TASK A: Can you copy out the listing word for word, from its first line up to and including the line with "[x=12, y=248]"?

==== TEXT SECTION

There are times while we are awake when existential isolation makes itself felt. Some people are aware of it more than others and some do not know it as "existential isolation" but experience it nevertheless. "Existential isolation is a vale of loneliness which has many approaches. A confrontation with death and with freedom will inevitably lead the individual into that veil" (Yalom, 1980, p.356).
When people were asked describe the experience of isolation, more time was spent on isolation than any other. Every person had many examples to reflect upon. Seventy-three percent described a feeling of alienation, of not belonging and not feeling "at home". Eighty-six percent described feeling completely disconnected from all others and the world. Forty percent described feeling disconnected from even themselves or having parts of themselves fragmented.
The pain that they all felt was very clear. Isolation had touched them all more than once and in more than one way. Forty percent said that there is more than one kind of isolation and that feeling alone while with others is much worse than being physically alone. There were many references to fear (46.2%) as well as depression (52.8%). An experience with isolation can bring immense pain and suffering. To be alone in the world, feeling that you have no connection to others, or even to yourself is intensified when around you are reminders of how "it could be". The television becomes a "friend". A friendly voice in the background that breaks up the hopeless silence. One may fall into depression and deep despair and even become suicidal.
One 26 year old woman described her on-going experience with feeling isolation and described feeling severe anger with her neighbors, to the point of hatred, because she could hear the footsteps in the hall of the apartment building familiarly walking by and past her own door. She described the reminders of her aloneness as a complete shutdown of her entire experiential self. During the day she was a B+ student, motivated and friendly and alive while at school. She looked no different than any other college student one may encounter on any given day on campus. However, when she arrived home every evening, as soon as she closed her car door it was as though all energy and motivation was immediately expelled from her Being.

========
==== ENTRIES

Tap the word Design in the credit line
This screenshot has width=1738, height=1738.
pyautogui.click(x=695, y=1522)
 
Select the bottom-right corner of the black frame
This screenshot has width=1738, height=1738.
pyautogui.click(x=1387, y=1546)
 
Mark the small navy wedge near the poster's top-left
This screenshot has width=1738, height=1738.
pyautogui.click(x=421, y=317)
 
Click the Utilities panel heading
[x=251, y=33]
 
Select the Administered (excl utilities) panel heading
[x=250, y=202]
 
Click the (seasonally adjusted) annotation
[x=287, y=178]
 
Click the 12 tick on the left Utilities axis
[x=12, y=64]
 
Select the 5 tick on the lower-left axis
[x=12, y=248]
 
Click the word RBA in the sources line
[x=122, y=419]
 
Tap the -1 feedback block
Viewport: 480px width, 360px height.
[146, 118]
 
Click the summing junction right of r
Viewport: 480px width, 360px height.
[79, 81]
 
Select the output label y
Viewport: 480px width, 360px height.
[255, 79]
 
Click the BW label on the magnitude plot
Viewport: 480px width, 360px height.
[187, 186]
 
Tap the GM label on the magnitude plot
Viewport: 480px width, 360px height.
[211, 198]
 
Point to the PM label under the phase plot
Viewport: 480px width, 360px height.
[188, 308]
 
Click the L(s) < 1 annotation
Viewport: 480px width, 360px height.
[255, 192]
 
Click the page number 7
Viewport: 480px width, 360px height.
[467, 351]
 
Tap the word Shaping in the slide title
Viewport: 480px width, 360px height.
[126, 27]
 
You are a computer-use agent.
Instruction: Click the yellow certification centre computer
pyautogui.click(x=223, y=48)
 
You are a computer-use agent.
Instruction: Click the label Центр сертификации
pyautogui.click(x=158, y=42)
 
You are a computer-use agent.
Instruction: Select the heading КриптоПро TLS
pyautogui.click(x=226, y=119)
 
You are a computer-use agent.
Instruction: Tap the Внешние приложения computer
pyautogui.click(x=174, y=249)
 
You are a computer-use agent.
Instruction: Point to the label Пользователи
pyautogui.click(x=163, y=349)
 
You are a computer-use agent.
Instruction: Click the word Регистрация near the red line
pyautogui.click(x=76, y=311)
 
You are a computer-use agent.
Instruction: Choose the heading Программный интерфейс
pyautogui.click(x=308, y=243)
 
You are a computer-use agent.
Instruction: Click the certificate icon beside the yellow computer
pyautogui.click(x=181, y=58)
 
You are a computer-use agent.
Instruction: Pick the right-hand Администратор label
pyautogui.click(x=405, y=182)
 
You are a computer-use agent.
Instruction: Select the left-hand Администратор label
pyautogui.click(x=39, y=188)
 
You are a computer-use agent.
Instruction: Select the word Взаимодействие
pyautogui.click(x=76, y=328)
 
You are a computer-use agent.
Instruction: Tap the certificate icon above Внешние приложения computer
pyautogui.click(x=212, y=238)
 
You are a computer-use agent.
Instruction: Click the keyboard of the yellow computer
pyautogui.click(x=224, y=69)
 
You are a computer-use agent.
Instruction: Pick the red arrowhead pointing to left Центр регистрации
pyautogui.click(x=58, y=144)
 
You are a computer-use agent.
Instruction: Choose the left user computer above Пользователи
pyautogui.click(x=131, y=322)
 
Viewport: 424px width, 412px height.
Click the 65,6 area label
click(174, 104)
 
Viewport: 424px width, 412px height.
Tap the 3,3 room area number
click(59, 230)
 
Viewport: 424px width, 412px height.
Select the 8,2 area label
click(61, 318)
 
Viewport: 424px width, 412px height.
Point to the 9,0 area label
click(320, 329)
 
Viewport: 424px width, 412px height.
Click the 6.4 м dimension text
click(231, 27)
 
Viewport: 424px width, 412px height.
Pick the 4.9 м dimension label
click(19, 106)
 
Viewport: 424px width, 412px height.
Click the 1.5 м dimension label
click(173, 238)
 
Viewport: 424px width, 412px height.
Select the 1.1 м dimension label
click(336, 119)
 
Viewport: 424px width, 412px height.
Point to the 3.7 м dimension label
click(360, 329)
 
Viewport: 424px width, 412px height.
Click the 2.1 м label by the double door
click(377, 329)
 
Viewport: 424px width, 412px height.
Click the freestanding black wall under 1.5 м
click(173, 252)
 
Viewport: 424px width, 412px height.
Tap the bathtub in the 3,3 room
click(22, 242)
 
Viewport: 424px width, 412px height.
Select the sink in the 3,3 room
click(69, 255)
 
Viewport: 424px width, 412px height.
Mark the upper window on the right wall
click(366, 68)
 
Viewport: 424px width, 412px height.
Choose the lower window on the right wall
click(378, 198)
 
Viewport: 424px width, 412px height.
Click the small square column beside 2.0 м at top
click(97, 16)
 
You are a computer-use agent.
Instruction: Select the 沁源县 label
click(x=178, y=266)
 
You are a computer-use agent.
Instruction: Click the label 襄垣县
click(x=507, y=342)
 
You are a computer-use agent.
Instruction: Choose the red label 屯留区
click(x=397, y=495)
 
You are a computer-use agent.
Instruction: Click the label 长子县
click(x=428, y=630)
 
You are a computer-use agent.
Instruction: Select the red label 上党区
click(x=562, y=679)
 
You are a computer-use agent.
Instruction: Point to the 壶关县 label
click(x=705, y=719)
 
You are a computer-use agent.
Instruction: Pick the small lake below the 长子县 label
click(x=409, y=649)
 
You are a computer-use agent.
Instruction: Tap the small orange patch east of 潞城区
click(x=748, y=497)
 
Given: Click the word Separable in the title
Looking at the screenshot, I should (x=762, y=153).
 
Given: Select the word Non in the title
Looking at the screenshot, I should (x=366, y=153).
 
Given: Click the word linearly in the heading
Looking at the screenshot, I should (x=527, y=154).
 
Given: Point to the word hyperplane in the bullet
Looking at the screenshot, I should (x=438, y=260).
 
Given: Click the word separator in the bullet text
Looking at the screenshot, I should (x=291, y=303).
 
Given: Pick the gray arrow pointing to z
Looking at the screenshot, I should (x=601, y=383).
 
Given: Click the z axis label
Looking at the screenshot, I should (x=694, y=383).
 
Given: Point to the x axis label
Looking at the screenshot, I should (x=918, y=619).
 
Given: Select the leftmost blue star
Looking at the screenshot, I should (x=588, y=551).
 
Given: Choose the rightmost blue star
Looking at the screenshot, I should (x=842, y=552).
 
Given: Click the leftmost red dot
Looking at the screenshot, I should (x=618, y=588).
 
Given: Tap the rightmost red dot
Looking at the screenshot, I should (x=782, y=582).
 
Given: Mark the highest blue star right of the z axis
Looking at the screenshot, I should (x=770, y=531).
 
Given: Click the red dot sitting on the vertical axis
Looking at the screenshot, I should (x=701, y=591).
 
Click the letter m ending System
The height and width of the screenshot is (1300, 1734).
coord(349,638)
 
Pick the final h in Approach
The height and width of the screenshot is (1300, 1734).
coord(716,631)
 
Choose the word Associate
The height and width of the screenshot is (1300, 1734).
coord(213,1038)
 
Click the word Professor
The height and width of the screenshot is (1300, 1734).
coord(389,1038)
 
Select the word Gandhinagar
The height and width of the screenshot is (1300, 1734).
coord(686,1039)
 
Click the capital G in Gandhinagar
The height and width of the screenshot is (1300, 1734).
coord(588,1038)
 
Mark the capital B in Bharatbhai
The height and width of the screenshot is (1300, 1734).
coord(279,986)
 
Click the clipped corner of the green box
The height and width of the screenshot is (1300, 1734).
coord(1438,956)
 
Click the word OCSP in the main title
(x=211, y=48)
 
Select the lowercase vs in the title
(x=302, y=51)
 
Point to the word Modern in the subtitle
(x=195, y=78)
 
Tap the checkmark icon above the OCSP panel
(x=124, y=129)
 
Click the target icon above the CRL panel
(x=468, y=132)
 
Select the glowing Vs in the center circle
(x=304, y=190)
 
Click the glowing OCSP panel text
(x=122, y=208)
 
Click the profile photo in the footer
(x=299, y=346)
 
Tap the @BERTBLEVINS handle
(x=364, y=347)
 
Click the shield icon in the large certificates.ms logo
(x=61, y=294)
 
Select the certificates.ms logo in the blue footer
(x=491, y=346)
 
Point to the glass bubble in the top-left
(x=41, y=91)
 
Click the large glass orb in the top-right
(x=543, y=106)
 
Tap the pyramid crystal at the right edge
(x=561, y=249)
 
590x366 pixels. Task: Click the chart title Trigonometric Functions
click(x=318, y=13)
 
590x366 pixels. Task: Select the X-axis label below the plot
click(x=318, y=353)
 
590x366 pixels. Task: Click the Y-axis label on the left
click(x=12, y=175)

========

TASK B: Can you pick up the passage on existential isolation after its last sentence and carry it forward?

TASK ANSWER A:
Tap the word Design in the credit line
This screenshot has width=1738, height=1738.
pyautogui.click(x=695, y=1522)
 
Select the bottom-right corner of the black frame
This screenshot has width=1738, height=1738.
pyautogui.click(x=1387, y=1546)
 
Mark the small navy wedge near the poster's top-left
This screenshot has width=1738, height=1738.
pyautogui.click(x=421, y=317)
 
Click the Utilities panel heading
[x=251, y=33]
 
Select the Administered (excl utilities) panel heading
[x=250, y=202]
 
Click the (seasonally adjusted) annotation
[x=287, y=178]
 
Click the 12 tick on the left Utilities axis
[x=12, y=64]
 
Select the 5 tick on the lower-left axis
[x=12, y=248]

TASK ANSWER B:
This friendly and intelligent co-ed instantly metamorphosed into a depressed, worthless, disconnected nothing who knows first hand about the solitary nature of life. We think that we know people. We think that we know who is suffering and who is not. This belief only serves to keep us more isolated. We think because someone smiles they are happy. We think that because someone socializes in school or work that they do not feel that loneliness. We think that we are the only one who suffers from the somber effects of being an autonomous individual in western society. We see others and we wish we had what they have when in reality they too, cry for connection. The belief that others are somehow immune from the effects of isolation while we are not serves to help us believe that we are defective and ultimately we increase the gap between us.
As with death, there too is a denial of existential isolation. We want to believe that we could bridge the gulf that lies between ourselves and others but on a deeper level we know it is futile. It may be said that this is for philosophers to think about and not for psychologists but to deny the influence of this isolation is to set people up for great psychical pain.
This should be a concern to the psychological community because if a person has pre-existing issues concerning isolation like abandonment on one extreme to enmeshment on the other extreme then there will undoubtedly be problems in dealing with existentially related issues.
"No relationship can eliminate isolation. Each of us is alone in existence" (Yalom, 1980, p. 363). This is a hard fact for an emotionally "healthy" individual to take in. So how difficult would it be for someone with pre-existing problems with boundaries?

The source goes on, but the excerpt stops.